Cette idée du partage est au cœur du projet souhaité par Alexandre Roccoli pour le Festival Everybody, en partenariat avec la maison des seniors de Clichy-sous-Bois et les Ateliers Médicis. Cet atelier, « cabinet hypnotique », constitué autour d'une série de pratiques douces et de transmissions de gestes, transforme l'attention à soi, à l'autre, à l'espace. Les participant·e·s, femmes senior, amateur·e·s et public, guidé·e·s par les intervenants professionnels (danseurs, acteurs, chanteurs issus de Kourtrajmé), amorcent une transe qui vient panser et recréer des jeux humains intergénérationnels.

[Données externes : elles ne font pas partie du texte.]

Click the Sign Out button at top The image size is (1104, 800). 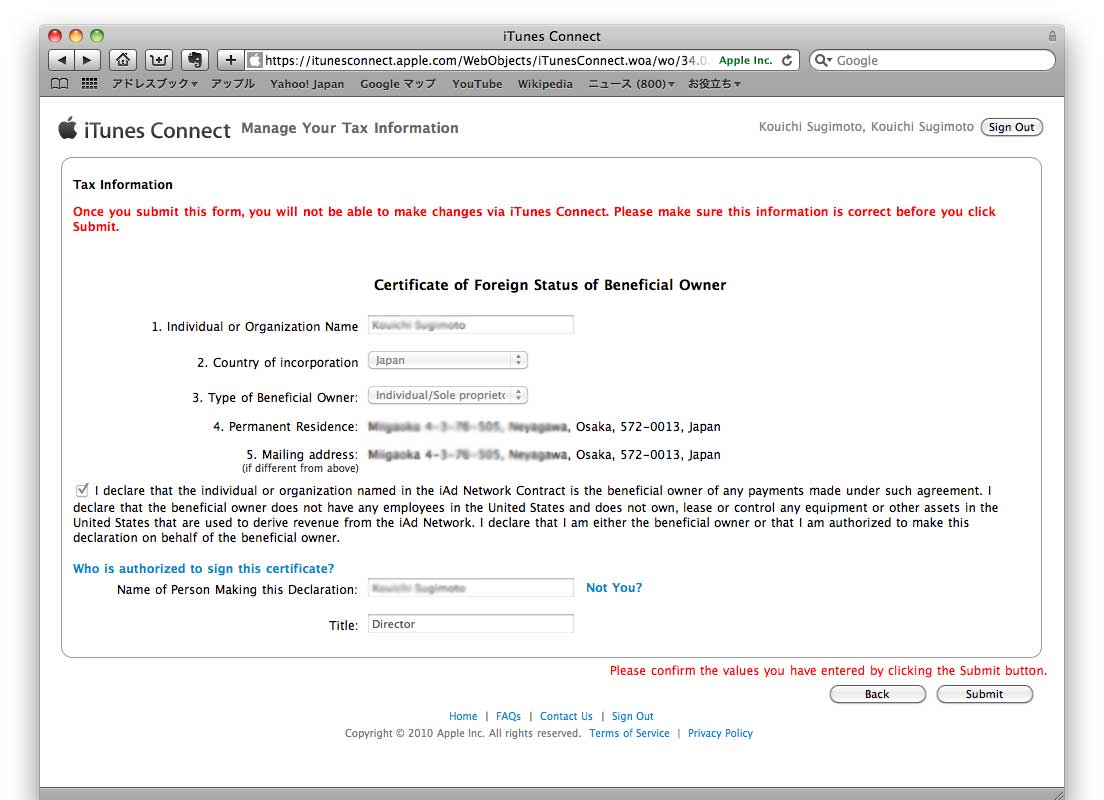point(1012,127)
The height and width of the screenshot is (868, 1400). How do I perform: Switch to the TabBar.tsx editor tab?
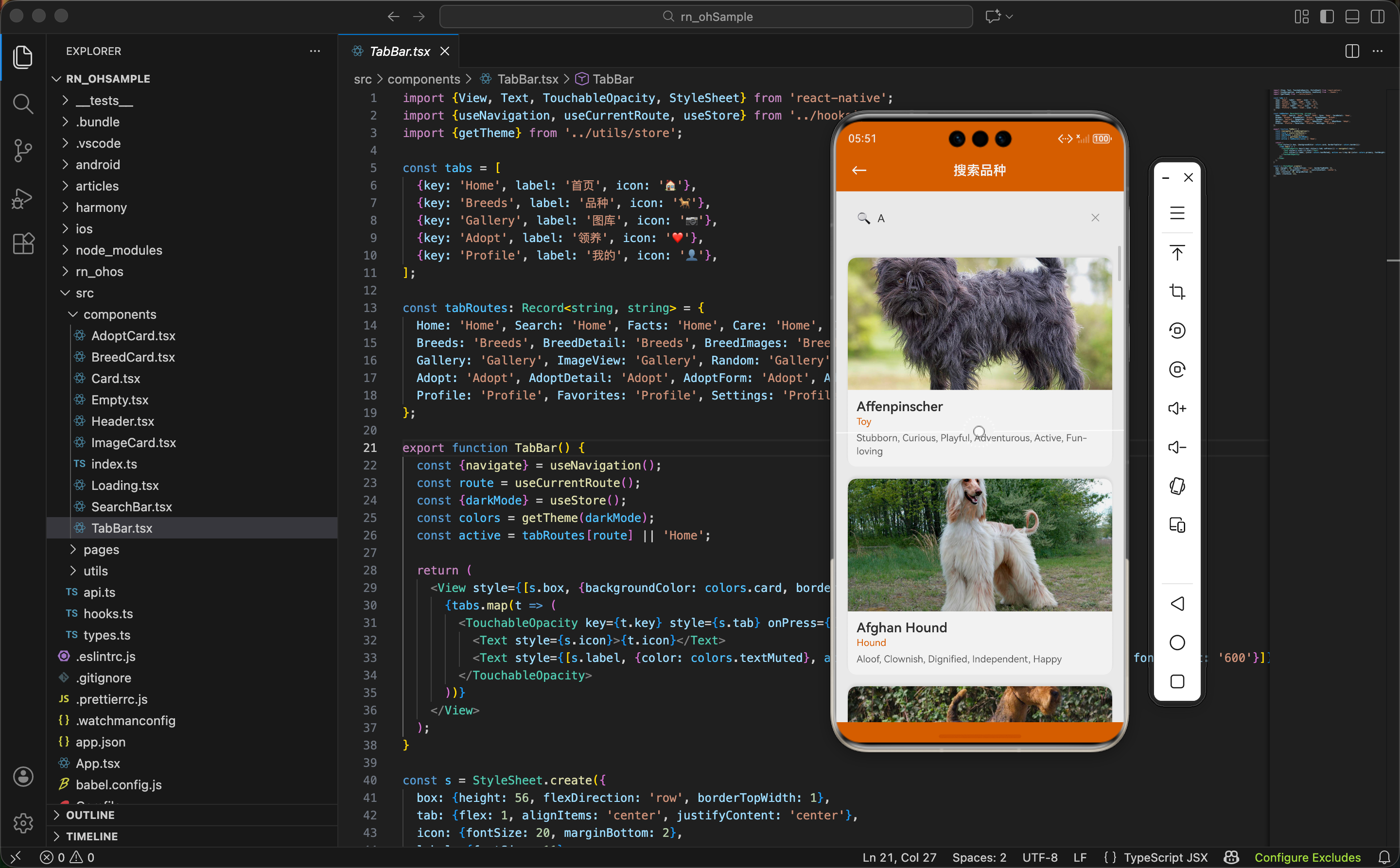pyautogui.click(x=400, y=51)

Documentaire - La mémoire en dansant

En écho au dispositif, découvrez le documentaire La mémoire en dansant réalisé par Catherine Vilpoux, sur le travail mené par Alexandre Roccoli. Le film y relate la relation entre les danseurs, les comédiens, la réalisatrice et quelques résidents de l’Ehpad public d’Hérold, au cours d’ateliers basés sur la mémoire des gestes, initiés par Alexandre Roccoli. Production : Les Films de l'œil sauvage, A Short Term Effect, avec la participation du Centre national du cinéma et de l'image animée

Jeudi 29 février 2024 à 19h30 - Gratuit et sans réservation - Espace Jean Dame, 17 Rue Léopold Bellan, 75002 Paris
En partenariat avec la Mairie de Paris Centre

Un atelier intergénérationnel d'Alexandre Roccoli pour mettre en rapport des savoirs entre jeux, rites du geste, écoute et soin.